Pour le PDG de Jacquet Metal Service, « il faut faciliter la transmission d'entreprises en France, il en va de la survie de nos ETI familiales dont beaucoup se font racheter par des acteurs étrangers. » — Photo : Eric Jacquet

Le Journal des Entreprises : Qu’est-ce qui, selon vous, freine la croissance des ETI françaises ?

Eric Jacquet : Je ne considère pas la France comme un pays plus compliqué qu’un autre pour une ETI de services. Nous savons tous que les charges sociales y sont plus élevées qu’ailleurs. C’est un handicap pour ceux qui exportent des produits "made in France". Ce qui n’est pas notre cas. Jacquet Metal Service est un acteur mondial qui génère 90 % de son chiffre d’affaires hors de l’Hexagone.

Près d’un tiers des effectifs de votre entreprise est toutefois concentré à Lyon. N’avez-vous jamais été tenté, pour justement échapper à cette fiscalité sociale, de délocaliser ces équipes ?

E. J. : Au contraire, je suis "cocorico" à fond ! Je veux absolument conserver cette empreinte française. Nous avons, ici, des savoir-faire et des compétences uniques. Mais nous restons, comme nos concurrents, confrontés à un problème de main-d’œuvre important. Nous sommes une ETI en embauche permanente et il nous est très difficile de trouver les bons profils.

« Je ne vois pas meilleur investissement pour l’avenir de nos ETI que la formation. »

Si j’étais aux commandes politiques, je mettrais le paquet sur la formation.

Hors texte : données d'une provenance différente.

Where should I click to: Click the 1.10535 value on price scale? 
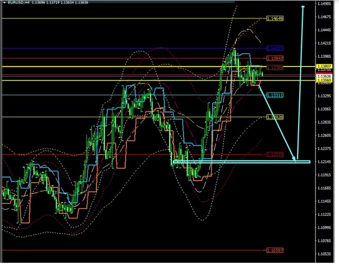[x=324, y=254]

C’est un sujet dont on parle beaucoup, mais force est de constater que les dispositifs actuels ne fournissent pas de résultats suffisants. Or, je ne vois pas meilleur investissement pour l’avenir de nos ETI que la formation.

Autre frein pour de nombreux dirigeants d’ETI : les droits de succession, qu’ils jugent trop élevés. Partagez-vous ce constat ?

E. J. : Absolument. Il existe bien des dispositifs de transmission, mais qui sont très difficiles à mettre en œuvre dans le cadre d’entreprises cotées. Il m’est ainsi impossible de léguer plus de 49,9 % de mes parts à mes enfants. Il faut faciliter la transmission. Il en va de la survie de nos ETI familiales, dont beaucoup se font racheter par des acteurs étrangers. C’est un sujet très important. Il est impératif de garder les entreprises en France !

Après le discours d’Emmanuel Macron sur le pouvoir d'achat des Français en décembre, vous avez décidé d’accorder une prime de 500 euros à vos salariés. Pourquoi ce geste ?

E. J. : J’ai trouvé le président de la République convaincant et le bilan d’activité du groupe a permis ce geste exceptionnel. Nous avons donc versé cette prime en décembre. Depuis, le gouvernement a fixé des critères d’exonération de charges pour les salariés les plus modestes. Mais j’estime que cette prime doit être la même pour tous. Nous avons donc décidé de payer les charges liées à cette prime pour tous nos collaborateurs.

Cela montre aussi la bonne santé financière de l’entreprise, qui devrait afficher en 2018 un chiffre d'affaires record à 1,85 milliard d’euros (contre 1,74 milliard d’euros en 2017). Comment expliquez-vous cette poussée, alors que le cours des aciers spéciaux est globalement à la baisse ?

E. J. : La baisse du cours n’affecte pas notre activité, car la demande en aciers spéciaux reste forte partout. Nous avons un catalogue de 70 000 clients répartis dans 70 pays. C’est cela qui compte. Cette poussée sur le chiffre d’affaires enregistrée en 2018 s’est faite en développement, à périmètre constant. Cela prouve aussi que nous avons su "digérer" nos différentes acquisitions (dont celles du suisse Schmolz + Bickenbach, spécialisé dans la distribution de métaux, en 2015, NDLR).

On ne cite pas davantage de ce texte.